* **Text excerpt**:
** BEGIN **
For the engine to be able to recalculate in natural order, it must keep track of the dependencies between formulas. It does this by acting as a container for formulas. As formulas are added to the engine, their dependencies are analyzed and a dependency graph is built. You then tell the engine to recalculate and it will use the graph to build up a calculation list, sort it in natural order, and recalculate each formula.

References

The basic unit that the engine uses to track dependencies is the reference. There are various types of references, they all implement the IReference interface, and the ReferenceFactory class creates them all. When you add a formula to the engine, you need to specify a reference that the formula will be bound to. The formula will then "live" at that reference. By changing the type of reference you bind the formula to, you can change how that formula is referenced from other formulas. For example: by binding a formula to a named reference, you allow other formulas to reference it by using a name.
' Associate the name Root2 with a formula

engine.AddFormula("=sqrt(2)", engine.ReferenceFactory.Named("Root2"))
' Use the name in an expression (result is 2.0)

Dim result As Double = engine.Evaluate("=root2 ^ 2")

Now that we've seen how the engine tracks dependencies, let's see how the initial example above would be set up using code:

' Assume we've already added a worksheet to the engine

' Add a formula at B2

engine.AddFormula("=A1 + 10", engine.ReferenceFactory.Cell(2, 2))
' Add a formula at C1

engine.AddFormula("=A1 + B2", engine.ReferenceFactory.Parse("C1"))
' Add a formula at D2

engine.AddFormula("=C1 * 2", engine.ReferenceFactory.Parse("D2"))

Our engine now contains 3 formulas and a graph describing their dependencies. All we need to do is tell the engine that a reference has changed and that all its dependents need to be recalculated. We do this using the Recalculate method:

' Create a reference to cell A1

Dim a1Ref As ISheetReference = engine.ReferenceFactory.Parse("A1")
' Recalculate all dependents of A1

engine.Recalculate(a1Ref)
** END **
* **Information supplied**:
** BEGIN **
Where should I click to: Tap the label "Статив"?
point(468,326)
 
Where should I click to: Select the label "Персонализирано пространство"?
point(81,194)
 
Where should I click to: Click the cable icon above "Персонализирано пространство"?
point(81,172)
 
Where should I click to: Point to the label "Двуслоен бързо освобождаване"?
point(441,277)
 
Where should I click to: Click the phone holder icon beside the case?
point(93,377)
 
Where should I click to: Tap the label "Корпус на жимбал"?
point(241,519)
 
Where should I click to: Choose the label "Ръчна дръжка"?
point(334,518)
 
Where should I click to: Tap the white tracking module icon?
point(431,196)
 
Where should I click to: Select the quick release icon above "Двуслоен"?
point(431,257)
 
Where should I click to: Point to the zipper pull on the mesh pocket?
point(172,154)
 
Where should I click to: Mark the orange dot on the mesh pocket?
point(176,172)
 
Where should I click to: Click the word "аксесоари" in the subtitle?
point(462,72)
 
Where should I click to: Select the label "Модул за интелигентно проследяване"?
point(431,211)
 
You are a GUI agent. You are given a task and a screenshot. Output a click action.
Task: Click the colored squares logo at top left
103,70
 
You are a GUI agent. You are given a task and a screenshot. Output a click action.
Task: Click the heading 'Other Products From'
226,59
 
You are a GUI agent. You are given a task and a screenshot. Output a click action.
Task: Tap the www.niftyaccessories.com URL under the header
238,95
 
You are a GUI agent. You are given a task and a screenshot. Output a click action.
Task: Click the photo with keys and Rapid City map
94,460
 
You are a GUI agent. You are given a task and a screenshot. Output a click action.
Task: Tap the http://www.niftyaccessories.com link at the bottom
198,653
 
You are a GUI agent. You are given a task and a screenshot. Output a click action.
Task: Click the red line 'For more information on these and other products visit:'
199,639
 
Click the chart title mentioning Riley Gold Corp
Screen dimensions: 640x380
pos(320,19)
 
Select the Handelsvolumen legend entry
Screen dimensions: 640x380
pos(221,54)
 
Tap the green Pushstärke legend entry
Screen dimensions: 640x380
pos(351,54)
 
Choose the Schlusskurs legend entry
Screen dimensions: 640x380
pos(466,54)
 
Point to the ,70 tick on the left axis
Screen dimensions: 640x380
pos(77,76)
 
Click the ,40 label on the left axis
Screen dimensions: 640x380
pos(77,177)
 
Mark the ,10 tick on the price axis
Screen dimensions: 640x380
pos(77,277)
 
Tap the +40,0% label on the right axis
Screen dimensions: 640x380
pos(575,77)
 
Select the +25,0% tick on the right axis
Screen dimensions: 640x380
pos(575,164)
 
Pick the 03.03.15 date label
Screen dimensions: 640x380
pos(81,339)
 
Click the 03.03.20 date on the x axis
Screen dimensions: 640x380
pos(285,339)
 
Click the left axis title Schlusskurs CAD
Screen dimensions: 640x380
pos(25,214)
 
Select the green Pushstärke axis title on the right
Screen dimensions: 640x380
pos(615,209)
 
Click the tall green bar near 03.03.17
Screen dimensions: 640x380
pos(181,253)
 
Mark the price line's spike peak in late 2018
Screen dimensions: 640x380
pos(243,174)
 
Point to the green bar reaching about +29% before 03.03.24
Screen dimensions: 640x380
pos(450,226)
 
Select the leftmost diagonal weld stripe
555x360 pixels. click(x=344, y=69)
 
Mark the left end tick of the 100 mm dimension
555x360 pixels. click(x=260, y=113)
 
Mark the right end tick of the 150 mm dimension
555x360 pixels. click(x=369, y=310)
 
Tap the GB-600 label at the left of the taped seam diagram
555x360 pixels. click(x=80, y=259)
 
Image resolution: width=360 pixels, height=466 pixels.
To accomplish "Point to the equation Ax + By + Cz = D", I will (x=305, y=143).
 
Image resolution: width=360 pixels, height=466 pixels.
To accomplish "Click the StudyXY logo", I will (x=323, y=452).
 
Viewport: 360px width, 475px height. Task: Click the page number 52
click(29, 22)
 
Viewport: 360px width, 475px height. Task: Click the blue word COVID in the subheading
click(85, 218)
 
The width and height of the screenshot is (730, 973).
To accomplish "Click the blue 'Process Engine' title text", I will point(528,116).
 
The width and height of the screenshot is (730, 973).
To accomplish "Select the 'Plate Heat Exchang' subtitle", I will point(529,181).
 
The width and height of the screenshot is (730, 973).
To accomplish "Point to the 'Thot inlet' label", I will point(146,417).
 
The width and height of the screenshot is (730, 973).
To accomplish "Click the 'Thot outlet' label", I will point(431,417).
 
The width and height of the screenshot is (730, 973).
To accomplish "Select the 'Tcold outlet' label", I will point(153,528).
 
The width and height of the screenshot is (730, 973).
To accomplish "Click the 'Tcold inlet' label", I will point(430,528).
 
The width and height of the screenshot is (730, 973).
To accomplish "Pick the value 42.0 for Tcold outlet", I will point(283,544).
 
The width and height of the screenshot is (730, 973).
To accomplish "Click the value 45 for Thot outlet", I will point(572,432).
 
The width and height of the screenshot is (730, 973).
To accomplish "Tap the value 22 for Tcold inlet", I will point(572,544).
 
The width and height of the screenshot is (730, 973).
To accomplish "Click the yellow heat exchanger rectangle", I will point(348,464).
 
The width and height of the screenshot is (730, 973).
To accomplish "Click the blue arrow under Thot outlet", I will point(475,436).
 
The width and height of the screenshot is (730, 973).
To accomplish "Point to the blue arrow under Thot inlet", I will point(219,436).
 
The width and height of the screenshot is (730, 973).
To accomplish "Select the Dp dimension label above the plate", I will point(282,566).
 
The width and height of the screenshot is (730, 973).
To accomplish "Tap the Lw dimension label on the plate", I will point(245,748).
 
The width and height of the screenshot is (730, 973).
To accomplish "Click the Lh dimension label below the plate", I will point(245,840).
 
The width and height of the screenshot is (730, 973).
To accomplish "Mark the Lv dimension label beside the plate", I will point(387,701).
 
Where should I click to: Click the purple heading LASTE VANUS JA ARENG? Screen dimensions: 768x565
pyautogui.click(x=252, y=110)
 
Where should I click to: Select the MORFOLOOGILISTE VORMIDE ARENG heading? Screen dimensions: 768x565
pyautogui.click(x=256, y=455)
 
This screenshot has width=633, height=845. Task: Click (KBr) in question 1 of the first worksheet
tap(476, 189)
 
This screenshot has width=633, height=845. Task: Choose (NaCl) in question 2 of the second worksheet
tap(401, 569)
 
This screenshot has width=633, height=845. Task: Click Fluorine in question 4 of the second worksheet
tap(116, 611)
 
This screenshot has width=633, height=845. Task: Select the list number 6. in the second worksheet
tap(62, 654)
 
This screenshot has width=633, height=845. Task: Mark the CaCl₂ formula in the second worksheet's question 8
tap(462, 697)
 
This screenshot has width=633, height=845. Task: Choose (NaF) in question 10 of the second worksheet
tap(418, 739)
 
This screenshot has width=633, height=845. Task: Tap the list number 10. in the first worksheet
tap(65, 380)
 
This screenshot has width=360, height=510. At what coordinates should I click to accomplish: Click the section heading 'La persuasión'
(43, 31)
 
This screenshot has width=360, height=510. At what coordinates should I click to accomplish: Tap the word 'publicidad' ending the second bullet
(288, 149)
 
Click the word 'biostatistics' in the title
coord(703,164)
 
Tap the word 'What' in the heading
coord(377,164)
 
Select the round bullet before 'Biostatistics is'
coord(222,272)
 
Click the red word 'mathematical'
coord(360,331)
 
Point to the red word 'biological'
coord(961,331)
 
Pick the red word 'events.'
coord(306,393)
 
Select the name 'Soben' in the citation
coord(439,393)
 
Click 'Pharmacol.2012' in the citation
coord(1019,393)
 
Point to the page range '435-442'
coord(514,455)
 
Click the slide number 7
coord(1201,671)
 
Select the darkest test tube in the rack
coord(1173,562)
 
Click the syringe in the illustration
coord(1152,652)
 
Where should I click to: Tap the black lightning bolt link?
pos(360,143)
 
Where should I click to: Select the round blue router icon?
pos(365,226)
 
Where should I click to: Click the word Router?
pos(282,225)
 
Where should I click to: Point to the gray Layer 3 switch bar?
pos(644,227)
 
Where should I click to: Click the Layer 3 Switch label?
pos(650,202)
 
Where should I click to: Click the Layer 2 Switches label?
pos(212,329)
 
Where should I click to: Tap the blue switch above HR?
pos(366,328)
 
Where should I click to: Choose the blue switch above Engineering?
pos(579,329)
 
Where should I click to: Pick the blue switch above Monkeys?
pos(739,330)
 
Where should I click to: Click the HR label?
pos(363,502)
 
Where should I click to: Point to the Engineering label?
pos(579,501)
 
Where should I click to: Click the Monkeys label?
** END **
* **Task set**:
A – According to the formula engine text, which class creates every type of reference?
B – Carry on writing the formula engine text, starting right after its last line.
The records have nothing to do with the text on the formula engine.

* **Results by task**:
A – The ReferenceFactory class.

B –
Custom functions

The last thing the engine allows you to do is define your own functions for use in formulas. To do this we must use the FunctionLibrary class, which is accessible through a property on the engine. The extensibility mechanism I used is based on delegates. I felt that this makes it easier to add many functions because you don't have to define a new class for each function as with the alternative interface/subclass based mechanism. It also allows the engine to use reflection to add all the methods of a class in bulk. Defining a custom function requires three steps: Let's define a function that returns the length of the hypotenuse given the length of the other two sides: First we must define a method with the correct signature:
Public Sub Hypotenuse(ByVal args() As Argument, ByVal result As FunctionResult,_
                      ByVal engine As FormulaEngine)

End Sub

Explanation of the three arguments:

Second, we have to adorn our method with the proper attribute so that the function library can recognize it:
<FixedArgumentFormulaFunction(2, New OperandType() {OperandType.Double, _
 OperandType.Double})> _
Public Sub Hypotenuse(ByVal args() As Argument, ByVal result As FunctionResult,_
                      ByVal engine As FormulaEngine)

End Sub
We have now declared our method as requiring 2 arguments, both of type Double. The engine will only call our method if exactly 2 arguments were specified in the formula and both arguments can be converted to Double. This frees us from having to write argument validation code for every function we want to implement.

Finally, we must write the actual implementation of our function:

<FixedArgumentFormulaFunction(2, New OperandType() {OperandType.Double, _
 OperandType.Double})> _
Public Sub Hypotenuse(ByVal args() As Argument, ByVal result As FunctionResult,_
                      ByVal engine As FormulaEngine)
    ' Get the value of the first argument as a double

    Dim a As Double = args(0).ValueAsDouble
    ' Get the value of the second argument as a double

    Dim b As Double = args(1).ValueAsDouble
    ' Compute the hypotenuse

    Dim hyp As Double = System.Math.Sqrt(a ^ 2 + b ^ 2)
    ' Set the function's result

    result.SetValue(hyp)
End Sub

We get the value of each of our arguments as a double, compute the hypotenuse, and set the value into the FunctionResult.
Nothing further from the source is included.